Area bounded by two curve and the line $x=0$ and $x=\frac{\pi}{4}$

Question

The area of the region between the curves $y = \sqrt {\frac{{1 + \sin x}}{{\cos x}}} $ and $y = \sqrt {\frac{{1 - \sin x}}{{\cos x}}} $ bounded by the lines $x=0$ and $x=\frac{\pi}{4}$ is

(A) $\int\limits_0^{\sqrt 2 - 1} {\frac{t}{{\left( {1 + {t^2}} \right)\sqrt {1 - {t^2}} }}dt} $

(B) $\int\limits_0^{\sqrt 2 - 1} {\frac{{4t}}{{\left( {1 + {t^2}} \right)\sqrt {1 - {t^2}} }}dt} $

(C) $\int\limits_0^{\sqrt 2 + 1} {\frac{{4t}}{{\left( {1 + {t^2}} \right)\sqrt {1 - {t^2}} }}dt} $

(D)$\int\limits_0^{\sqrt 2 + 1} {\frac{t}{{\left( {1 + {t^2}} \right)\sqrt {1 - {t^2}} }}dt} $

The official answer is (B).

**Raw data**

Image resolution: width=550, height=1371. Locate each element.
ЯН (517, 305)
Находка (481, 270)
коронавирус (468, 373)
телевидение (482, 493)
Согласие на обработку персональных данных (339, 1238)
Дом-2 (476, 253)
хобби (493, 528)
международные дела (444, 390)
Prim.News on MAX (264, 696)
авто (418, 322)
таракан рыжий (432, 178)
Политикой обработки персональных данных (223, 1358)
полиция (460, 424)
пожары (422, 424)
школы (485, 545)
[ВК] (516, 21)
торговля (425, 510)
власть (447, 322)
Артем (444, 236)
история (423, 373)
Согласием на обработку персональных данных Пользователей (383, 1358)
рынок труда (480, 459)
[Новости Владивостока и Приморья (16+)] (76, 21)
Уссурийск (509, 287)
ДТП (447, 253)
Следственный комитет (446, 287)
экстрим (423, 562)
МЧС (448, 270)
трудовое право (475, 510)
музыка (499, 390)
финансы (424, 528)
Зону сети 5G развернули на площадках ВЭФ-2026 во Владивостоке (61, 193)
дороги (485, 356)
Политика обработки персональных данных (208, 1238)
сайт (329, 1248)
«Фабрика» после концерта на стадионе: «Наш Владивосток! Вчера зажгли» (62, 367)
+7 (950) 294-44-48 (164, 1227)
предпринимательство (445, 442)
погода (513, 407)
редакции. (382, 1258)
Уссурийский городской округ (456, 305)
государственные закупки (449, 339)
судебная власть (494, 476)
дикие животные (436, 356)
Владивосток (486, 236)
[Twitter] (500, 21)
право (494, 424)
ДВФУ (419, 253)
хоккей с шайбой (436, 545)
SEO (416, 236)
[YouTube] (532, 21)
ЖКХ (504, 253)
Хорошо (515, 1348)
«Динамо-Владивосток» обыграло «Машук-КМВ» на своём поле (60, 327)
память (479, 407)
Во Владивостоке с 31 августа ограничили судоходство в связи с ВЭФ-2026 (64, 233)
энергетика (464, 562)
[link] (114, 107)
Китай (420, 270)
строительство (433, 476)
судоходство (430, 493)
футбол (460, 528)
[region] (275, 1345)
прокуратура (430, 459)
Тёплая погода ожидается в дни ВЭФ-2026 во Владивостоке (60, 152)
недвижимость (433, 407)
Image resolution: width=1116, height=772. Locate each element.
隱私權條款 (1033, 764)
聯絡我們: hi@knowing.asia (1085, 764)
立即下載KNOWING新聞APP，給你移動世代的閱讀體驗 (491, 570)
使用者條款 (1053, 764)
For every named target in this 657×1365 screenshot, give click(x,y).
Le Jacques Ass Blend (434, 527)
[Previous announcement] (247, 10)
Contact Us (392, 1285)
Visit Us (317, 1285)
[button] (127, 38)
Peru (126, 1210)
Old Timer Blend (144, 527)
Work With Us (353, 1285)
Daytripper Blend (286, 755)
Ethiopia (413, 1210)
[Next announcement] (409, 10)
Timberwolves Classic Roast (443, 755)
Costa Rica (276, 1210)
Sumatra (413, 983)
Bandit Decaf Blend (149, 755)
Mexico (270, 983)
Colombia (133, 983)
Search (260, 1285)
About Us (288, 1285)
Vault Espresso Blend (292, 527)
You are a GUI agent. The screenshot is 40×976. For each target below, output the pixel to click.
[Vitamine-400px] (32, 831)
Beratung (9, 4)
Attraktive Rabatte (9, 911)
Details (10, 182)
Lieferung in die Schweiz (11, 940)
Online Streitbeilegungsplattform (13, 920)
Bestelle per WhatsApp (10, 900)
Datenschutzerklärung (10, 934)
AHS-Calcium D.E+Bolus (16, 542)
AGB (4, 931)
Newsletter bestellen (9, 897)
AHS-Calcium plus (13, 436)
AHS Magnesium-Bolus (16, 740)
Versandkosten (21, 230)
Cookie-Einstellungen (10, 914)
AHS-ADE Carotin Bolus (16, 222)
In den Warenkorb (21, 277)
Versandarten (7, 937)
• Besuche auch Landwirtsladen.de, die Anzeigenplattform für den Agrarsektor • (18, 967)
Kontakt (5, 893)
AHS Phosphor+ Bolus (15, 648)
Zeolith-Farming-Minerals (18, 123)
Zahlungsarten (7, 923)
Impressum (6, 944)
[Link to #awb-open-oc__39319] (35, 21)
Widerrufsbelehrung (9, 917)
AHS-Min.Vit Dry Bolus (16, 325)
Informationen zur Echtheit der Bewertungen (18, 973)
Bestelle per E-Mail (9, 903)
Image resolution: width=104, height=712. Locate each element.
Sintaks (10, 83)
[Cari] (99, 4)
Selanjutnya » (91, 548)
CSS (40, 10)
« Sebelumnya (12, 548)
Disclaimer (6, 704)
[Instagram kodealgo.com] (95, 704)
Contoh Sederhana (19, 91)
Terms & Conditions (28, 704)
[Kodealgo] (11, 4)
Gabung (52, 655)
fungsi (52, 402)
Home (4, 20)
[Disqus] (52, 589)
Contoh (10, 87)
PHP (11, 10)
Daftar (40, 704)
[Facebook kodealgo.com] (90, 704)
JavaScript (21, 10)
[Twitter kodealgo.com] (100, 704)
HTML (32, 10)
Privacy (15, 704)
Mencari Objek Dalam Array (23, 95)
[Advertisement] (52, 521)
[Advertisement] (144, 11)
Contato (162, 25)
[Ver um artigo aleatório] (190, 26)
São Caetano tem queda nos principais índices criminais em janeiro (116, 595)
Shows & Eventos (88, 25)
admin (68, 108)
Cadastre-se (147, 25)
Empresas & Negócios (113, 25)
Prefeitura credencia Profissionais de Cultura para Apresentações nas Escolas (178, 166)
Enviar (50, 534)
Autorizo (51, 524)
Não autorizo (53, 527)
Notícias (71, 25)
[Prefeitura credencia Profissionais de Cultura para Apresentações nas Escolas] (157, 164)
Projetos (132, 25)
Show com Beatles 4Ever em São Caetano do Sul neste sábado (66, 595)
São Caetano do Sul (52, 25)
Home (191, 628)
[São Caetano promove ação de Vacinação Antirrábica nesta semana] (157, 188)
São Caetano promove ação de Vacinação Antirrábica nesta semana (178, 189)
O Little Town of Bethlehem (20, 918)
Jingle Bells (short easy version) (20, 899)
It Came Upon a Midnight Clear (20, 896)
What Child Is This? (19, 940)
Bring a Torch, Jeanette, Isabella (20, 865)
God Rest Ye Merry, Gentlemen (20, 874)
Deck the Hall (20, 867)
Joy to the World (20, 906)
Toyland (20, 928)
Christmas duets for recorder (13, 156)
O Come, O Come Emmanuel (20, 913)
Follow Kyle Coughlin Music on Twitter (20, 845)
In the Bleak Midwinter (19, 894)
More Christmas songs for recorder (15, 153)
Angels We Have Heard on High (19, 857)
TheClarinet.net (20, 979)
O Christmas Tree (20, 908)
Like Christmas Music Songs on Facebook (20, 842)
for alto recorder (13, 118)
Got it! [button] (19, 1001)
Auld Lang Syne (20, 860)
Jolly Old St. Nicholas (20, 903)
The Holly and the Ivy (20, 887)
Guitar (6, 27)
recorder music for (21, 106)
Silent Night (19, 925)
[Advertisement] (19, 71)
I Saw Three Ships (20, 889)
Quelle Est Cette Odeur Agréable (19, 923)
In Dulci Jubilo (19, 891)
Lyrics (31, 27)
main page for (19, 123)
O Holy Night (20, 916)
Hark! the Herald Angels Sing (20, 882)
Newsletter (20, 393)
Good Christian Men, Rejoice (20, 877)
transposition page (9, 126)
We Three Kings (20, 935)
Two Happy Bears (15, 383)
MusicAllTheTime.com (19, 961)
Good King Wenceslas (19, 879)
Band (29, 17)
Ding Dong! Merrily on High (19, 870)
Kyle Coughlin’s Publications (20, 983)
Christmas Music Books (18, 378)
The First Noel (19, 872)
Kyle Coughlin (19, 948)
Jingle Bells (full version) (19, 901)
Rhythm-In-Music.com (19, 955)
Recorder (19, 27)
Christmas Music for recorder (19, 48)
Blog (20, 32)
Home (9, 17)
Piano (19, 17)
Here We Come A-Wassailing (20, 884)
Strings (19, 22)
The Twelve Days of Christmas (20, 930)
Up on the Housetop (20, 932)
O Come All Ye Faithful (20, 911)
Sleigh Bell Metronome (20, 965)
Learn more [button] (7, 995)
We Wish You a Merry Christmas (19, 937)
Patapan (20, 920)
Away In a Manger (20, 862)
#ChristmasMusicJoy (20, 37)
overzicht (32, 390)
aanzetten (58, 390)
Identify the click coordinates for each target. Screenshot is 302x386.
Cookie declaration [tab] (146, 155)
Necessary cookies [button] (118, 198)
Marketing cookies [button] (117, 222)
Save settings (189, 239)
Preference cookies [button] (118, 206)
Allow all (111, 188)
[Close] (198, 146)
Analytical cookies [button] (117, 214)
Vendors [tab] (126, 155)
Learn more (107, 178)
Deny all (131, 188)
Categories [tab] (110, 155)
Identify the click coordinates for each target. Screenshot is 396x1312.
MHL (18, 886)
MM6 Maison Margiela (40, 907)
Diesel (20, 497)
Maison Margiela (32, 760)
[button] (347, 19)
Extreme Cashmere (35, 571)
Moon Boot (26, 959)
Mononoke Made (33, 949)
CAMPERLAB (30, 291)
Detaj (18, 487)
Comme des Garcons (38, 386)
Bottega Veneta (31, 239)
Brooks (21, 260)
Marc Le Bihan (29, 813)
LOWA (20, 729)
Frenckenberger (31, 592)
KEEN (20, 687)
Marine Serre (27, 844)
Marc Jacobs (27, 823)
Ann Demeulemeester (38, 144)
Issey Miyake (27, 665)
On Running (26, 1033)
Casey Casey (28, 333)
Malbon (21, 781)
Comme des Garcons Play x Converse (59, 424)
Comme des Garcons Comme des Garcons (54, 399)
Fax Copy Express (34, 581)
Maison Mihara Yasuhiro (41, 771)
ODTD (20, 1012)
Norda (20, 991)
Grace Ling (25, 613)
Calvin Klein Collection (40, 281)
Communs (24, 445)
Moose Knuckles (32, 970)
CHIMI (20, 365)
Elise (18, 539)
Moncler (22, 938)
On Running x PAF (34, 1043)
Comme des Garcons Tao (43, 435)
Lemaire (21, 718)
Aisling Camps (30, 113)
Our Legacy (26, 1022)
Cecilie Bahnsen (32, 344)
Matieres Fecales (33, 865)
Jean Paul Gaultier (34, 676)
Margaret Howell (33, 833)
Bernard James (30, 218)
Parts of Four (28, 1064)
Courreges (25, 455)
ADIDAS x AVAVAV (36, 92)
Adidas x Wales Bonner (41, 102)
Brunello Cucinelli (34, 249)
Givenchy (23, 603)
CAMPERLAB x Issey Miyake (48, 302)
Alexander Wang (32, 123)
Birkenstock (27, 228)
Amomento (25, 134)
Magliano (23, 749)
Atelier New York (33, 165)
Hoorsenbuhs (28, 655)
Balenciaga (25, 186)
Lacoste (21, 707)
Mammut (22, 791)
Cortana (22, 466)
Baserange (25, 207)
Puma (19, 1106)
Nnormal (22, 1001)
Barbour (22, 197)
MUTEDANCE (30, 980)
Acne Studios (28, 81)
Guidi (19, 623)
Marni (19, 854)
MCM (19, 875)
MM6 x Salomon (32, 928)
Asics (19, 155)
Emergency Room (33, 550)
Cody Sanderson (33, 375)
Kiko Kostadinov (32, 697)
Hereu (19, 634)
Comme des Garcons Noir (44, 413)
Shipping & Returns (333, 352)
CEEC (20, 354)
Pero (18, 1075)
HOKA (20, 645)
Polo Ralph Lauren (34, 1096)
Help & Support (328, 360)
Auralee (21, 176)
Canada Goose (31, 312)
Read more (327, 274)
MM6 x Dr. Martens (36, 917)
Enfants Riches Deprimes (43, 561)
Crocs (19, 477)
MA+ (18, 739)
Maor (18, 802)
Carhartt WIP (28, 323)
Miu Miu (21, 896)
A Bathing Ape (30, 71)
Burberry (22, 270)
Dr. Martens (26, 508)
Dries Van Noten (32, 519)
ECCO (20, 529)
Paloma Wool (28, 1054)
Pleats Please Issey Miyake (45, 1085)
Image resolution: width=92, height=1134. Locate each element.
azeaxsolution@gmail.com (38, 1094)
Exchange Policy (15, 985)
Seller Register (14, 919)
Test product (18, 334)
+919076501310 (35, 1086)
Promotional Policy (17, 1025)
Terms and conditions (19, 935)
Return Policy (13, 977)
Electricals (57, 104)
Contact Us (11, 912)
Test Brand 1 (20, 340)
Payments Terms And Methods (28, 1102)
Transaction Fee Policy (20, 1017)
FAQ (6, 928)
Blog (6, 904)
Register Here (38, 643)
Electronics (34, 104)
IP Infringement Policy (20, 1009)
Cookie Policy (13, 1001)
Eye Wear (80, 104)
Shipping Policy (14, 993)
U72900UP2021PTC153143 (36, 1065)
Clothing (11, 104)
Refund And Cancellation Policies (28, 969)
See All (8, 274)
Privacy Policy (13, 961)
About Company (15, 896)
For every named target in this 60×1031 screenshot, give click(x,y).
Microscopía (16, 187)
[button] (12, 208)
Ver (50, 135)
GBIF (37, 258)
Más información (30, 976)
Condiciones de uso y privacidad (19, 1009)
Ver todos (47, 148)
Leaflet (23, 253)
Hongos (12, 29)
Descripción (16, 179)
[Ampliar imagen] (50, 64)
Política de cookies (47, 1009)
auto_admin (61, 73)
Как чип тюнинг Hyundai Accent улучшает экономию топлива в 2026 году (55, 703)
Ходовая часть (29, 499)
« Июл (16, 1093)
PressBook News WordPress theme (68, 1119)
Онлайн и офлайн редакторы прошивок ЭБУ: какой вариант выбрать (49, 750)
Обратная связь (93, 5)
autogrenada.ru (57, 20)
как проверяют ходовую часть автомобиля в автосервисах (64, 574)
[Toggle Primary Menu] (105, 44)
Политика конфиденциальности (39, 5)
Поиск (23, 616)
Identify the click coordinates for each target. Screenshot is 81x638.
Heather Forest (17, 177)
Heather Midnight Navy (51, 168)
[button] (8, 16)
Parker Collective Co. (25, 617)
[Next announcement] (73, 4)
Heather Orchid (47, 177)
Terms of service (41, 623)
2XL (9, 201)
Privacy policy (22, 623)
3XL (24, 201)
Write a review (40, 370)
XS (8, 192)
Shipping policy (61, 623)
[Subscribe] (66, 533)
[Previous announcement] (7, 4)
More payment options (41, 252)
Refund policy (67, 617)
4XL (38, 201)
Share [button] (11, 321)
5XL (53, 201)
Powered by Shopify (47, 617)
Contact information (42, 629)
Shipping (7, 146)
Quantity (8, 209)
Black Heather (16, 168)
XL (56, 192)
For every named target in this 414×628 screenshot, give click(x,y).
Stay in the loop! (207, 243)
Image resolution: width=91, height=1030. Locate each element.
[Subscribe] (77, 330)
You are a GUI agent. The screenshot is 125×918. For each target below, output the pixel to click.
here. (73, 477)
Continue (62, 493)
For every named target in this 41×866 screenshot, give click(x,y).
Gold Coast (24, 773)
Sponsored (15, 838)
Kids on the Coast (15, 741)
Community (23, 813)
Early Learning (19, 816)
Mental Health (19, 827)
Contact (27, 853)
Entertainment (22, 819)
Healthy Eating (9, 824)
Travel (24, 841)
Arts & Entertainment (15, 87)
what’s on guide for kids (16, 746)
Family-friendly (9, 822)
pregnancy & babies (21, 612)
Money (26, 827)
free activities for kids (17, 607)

**Goals**
(A) Answer these questions about the area problem:
(i) Which two lines bound the region?
(ii) What upper limit of integration do options (A) and (B) share?
(iii) Which option is stated to be the official answer?
(B) Extend the post on the area between the two curves, picking up right after its final sentence.

**Task responses**
(A)
(i) The lines x = 0 and x = π/4.
(ii) √2 − 1.
(iii) Option (B).

(B)
How do i proceed with this question

Answer 1

You don't need to sketch the graph .

$f(x) = \sqrt {\frac{{1 + \sin x}}{{\cos x}}} $ and $g(x) = \sqrt {\frac{{1 - \sin x}}{{\cos x}}} $

observe that for $0\le x\le \pi/4$ $$f^2(x)-g^2(x)=2\tan x\ge 0 $$ $$\Rightarrow f(x)\ge g(x)$$

This means $f(x)$ always lies above the graph of $g(x)$ for given interval.

we require $$\int_{0}^{\pi/4} (f(x)-g(x))dx=?$$.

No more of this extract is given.